The Toyota Mirai fuel cell-electric sedan is about to be redesigned, and a prototype has been spotted.
The car is due for a reveal late this year as a 2021 model, and was previewed at the 2019 Los Angeles Auto Show. Toyota called its L.A. show car a concept, but it was really just a pre-production example.
2021 Toyota Mirai concept, 2019 Los Angeles Auto Show
The original Mirai was launched for 2016 at a starting price of $57,500, or a monthly lease of $499. That’s steep for what’s essentially a non-premium compact sedan, so for the car’s redesign Toyota has taken a more upmarket path.
As a result, the new Mirai has grown in size and looks sleeker and sexier. The length has been increased to 195.8 inches, versus the current Mirai’s 192.5 inches, and the wheelbase has been increased by even more. The new Mirai’s platform, borrowed from Lexus, is also more rigid than the one it replaces, with drive also expected to switch from the front wheels to the rear, a change that should result in sportier handling.

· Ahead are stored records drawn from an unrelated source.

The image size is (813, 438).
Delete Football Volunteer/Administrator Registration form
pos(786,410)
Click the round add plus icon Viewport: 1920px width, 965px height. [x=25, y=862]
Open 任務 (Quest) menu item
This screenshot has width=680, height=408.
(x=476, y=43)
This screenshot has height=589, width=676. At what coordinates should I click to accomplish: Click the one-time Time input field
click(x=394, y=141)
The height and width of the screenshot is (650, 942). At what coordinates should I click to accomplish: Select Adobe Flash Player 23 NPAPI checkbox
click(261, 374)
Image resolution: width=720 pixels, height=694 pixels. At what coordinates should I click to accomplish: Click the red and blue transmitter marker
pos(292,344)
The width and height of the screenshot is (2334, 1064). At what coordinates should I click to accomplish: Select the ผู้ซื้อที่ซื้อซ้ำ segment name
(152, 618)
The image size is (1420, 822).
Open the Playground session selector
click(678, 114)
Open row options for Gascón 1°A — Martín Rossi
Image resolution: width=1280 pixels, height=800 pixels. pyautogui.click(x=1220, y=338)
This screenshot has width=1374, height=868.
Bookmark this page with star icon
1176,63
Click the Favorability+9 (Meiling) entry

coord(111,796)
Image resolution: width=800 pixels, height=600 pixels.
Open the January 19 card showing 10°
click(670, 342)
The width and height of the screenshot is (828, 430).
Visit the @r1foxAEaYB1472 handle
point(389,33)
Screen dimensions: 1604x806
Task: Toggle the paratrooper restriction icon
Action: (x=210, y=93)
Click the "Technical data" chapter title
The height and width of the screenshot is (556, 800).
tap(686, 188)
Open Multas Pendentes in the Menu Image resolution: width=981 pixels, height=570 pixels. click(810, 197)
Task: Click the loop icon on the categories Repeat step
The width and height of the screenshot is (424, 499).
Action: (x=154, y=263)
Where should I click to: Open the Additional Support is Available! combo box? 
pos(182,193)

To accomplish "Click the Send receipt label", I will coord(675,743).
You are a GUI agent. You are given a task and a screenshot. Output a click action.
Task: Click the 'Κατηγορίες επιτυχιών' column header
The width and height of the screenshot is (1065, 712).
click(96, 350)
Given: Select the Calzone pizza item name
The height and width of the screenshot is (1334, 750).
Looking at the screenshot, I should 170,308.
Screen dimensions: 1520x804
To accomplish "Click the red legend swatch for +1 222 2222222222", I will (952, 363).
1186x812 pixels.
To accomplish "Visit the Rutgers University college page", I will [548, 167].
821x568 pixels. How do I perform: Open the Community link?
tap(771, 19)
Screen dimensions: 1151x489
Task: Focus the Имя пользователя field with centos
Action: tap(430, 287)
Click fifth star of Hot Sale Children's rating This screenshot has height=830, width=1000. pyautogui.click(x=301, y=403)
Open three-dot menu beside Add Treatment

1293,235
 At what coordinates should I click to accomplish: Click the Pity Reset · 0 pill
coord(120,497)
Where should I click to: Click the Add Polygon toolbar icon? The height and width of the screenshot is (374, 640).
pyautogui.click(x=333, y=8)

2021 Toyota Mirai spy shots – Photo credit: S. Baldauf/SB-Medien
The bigger size means bigger hydrogen storage tanks. Toyota said it anticipates a 30% increase in range compared to the current Mirai which can return roughly 300 miles on a fill of hydrogen. The automaker also said to expect more power than the current Mirai’s measly 153 horsepower.
For the interior, the design will crib heavily from the Lexus playbook. The dash will be largely clear of buttons as many of the usual controls will be moved to a 12.3-inch touchscreen display. This will be joined by an 8.0-inch screen serving as the instrument cluster. A digital rearview mirror will also be offered on the redesigned Mirai, Toyota said.
2021 Toyota Mirai concept
Toyota only sold about 1,500 Mirais in the United States last year, but part of the reason for the low sales is limited availability. Toyota can’t sell the Mirai in every state because there’s only a handful of places to buy hydrogen in the country, and these are limited to California and Hawaii. Toyota said it will install its own hydrogen fuel stations in the Northeast and other parts of the country to help expand markets for the Mirai.
While most automakers are focused exclusively on battery-electric cars for zero-emission driving, Toyota still sees a place for hydrogen in long-distance driving, particularly in the trucking segment. Toyota recently teamed up with truck manufacturer Kenworth to build a handful of fuel cell-electric semi-trailer trucks for use in a trial in the L.A. region.